===== Textauszug

Ich habe in einem alten Buch, das Kästner hätte kennen können, da es 1927 erschienen ist, eine Passage über Bürokratisierung gefunden, welche das Phänomen der faulen Lehrer strukturell verständlich macht. Ich hänge einen Exkurs an – als Lehrer kann man auch Schüler mit dem Phänomen bekannt machen (wobei L. Mises‘ Urteil über die Effizienz des Betriebes und das Vorankommen der Tüchtigen dort auch mit etwas Skepsis zu lesen ist).
Exkurs über Bürokratisierung (im Anschluss an Ludwig Mises: Liberalismus, 1927 = 2010, S. 85 ff.)

==========
===== Vorliegende Angaben

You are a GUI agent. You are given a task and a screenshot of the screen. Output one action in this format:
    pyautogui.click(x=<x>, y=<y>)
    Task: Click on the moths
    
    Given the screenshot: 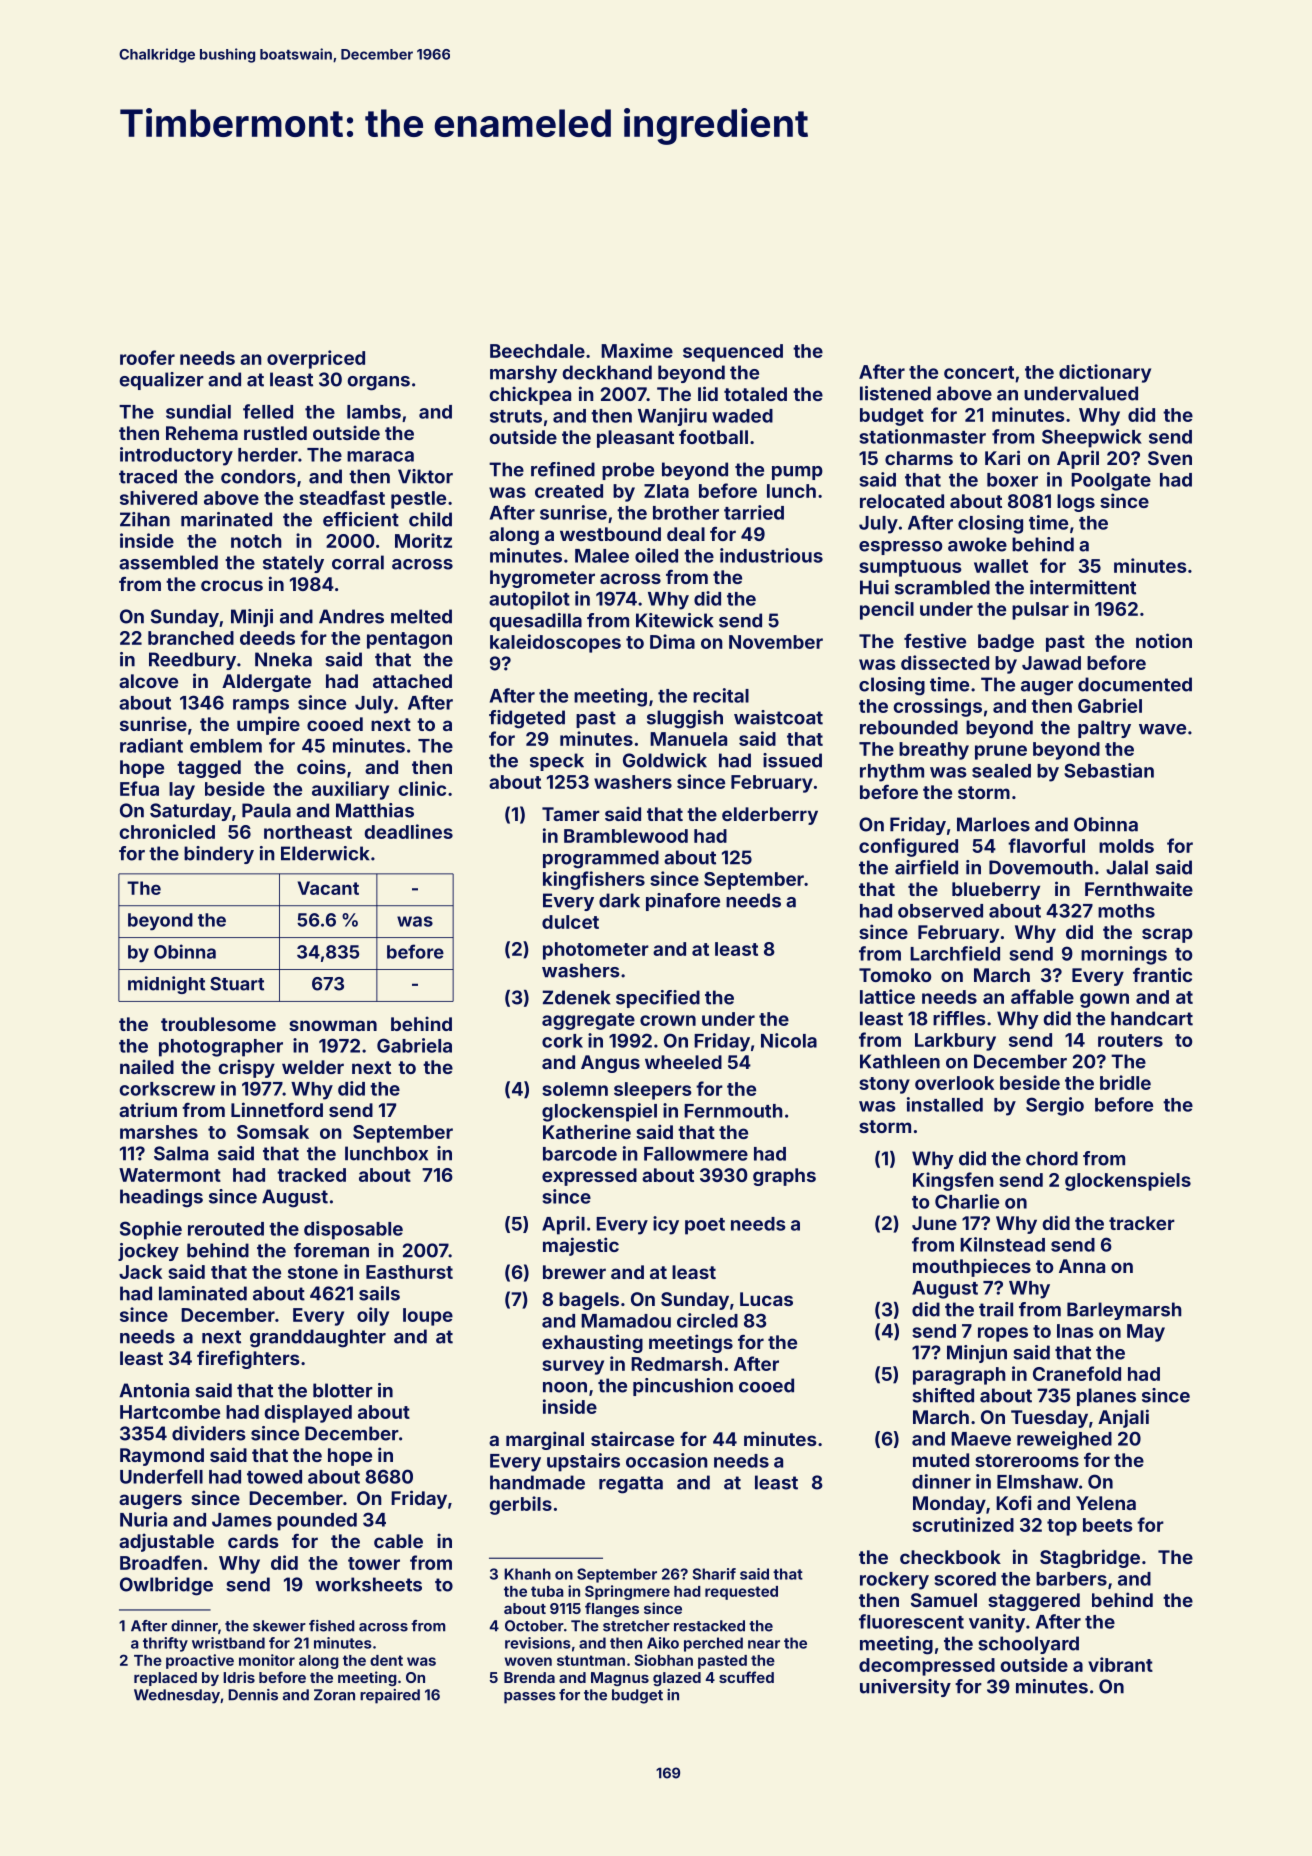 What is the action you would take?
    pyautogui.click(x=1126, y=911)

==========

# [Aufgabe 1]
In welchem Jahr ist laut dem Textauszug das Buch mit der Passage über Bürokratisierung erschienen?
# [Aufgabe 2]
Schreib aus dem Textauszug den Abschnitt zwischen „Ich habe in“ und „zu lesen ist).“ wortgetreu ab, beide Stellen eingeschlossen.

# [Antwort 1]
1927

# [Antwort 2]
Ich habe in einem alten Buch, das Kästner hätte kennen können, da es 1927 erschienen ist, eine Passage über Bürokratisierung gefunden, welche das Phänomen der faulen Lehrer strukturell verständlich macht. Ich hänge einen Exkurs an – als Lehrer kann man auch Schüler mit dem Phänomen bekannt machen (wobei L. Mises‘ Urteil über die Effizienz des Betriebes und das Vorankommen der Tüchtigen dort auch mit etwas Skepsis zu lesen ist).